Time Series Information

Most conventional object detection models rely on a CNN-based network for object detection that does not consider time series information. Only a few works, such as [45, 46], consider multi-frame perception that uses data from the previous and current time instances. Correlating time series information about vehicle dynamics can increase the reliability of the model. Some works such as Sauer et al. [47] and Chen et al. [48] have used time-series data such as steering angle, vehicle velocity, etc. with object detector output to create a closed loop autonomous driving system. Research on combining these efforts with time-series object detector outputs can enable us to make direct driving decisions from these multi-modal models for safer and more reliable driving.

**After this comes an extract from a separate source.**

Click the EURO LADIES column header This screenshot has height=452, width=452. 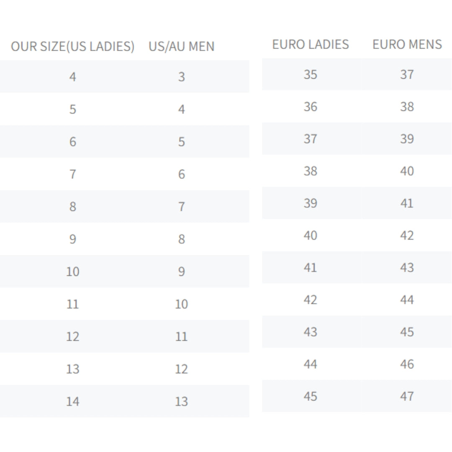click(311, 44)
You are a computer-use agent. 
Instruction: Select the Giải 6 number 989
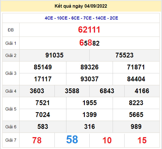click(136, 127)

Semi-supervised Object Detection

Supervised machine learning methods which are used in all object detectors today require an annotated dataset to train the detector models. The major challenge in supervised object detection is to annotate data for different scenarios such as, but not limited to, weather conditions, terrain, variable traffic, and location, which is a time-consuming task to ensure improved safety and adaptability of these models in real-world AV driving scenarios. Due to the evolving changes in driving environments, the use of semi-supervised learning for object detection can reduce training time of these models. Some recent efforts, e.g., [49,50,51] advocate for performing object detection using semi-supervised transformer models. Due to the high accuracy of transformer-based models, they can yield better performance when detecting object for autonomous driving tasks. Even though transformer-based models yield higher accuracy, deploying them on embedded onboard computers is still a challenge due to their large memory footprint, which requires further investigation.

Open Datasets

Object detector model performance can vary due to changing lighting, weather, and other environmental conditions. Data from different weather conditions during training can help fit all the environmental needs to address this problem. Adding new data to accommodate these weather conditions changes when training and testing these models can help overcome this issue. The Waymo open dataset [52] has a wide variety of data that focus on different lighting and weather conditions to overcome this issue. More such open datasets are needed to train reliable object detectors for AVs to ensure robust performance in a variety of environmental conditions.

Resource Constraints

Most object detectors have high computational and power overheads when deployed on real hardware platforms. To address this challenge, prior efforts have adapted pruning, quantization, and knowledge distillation techniques (see Sect. 3) to reduce model footprint and decrease the model’s computational needs. New approaches for hardware-friendly pruning and quantization, such as recent efforts [53, 54], can be very useful. Techniques to reduce matrix multiplication operations, such as [55,56,57] can also speed up object detector execution time. Hardware and software co-design, by combining pruning, quantization, knowledge distillation etc. along with hardware optimization such as parallel factors adjustment, resource allocation etc. also represents an approach to improve object detector efficiency. Results from recent work [58,59,60] have been promising, but much more research is needed on these topics.

5 Conclusion

In this chapter, we discussed the landscape of various object detectors being considered and deployed in emerging AVs, the challenges involved in using these object detectors in AVs, and how the object detectors can be optimized for lower computational complexity and faster inference during real-time perception. We also presented a multitude of open challenges and opportunities to advance the state-of-the-art with object detection for AVs. As AVs are clearly the transportation industry’s future, research to overcome these challenges will be crucial to creating a safe and reliable transportation model.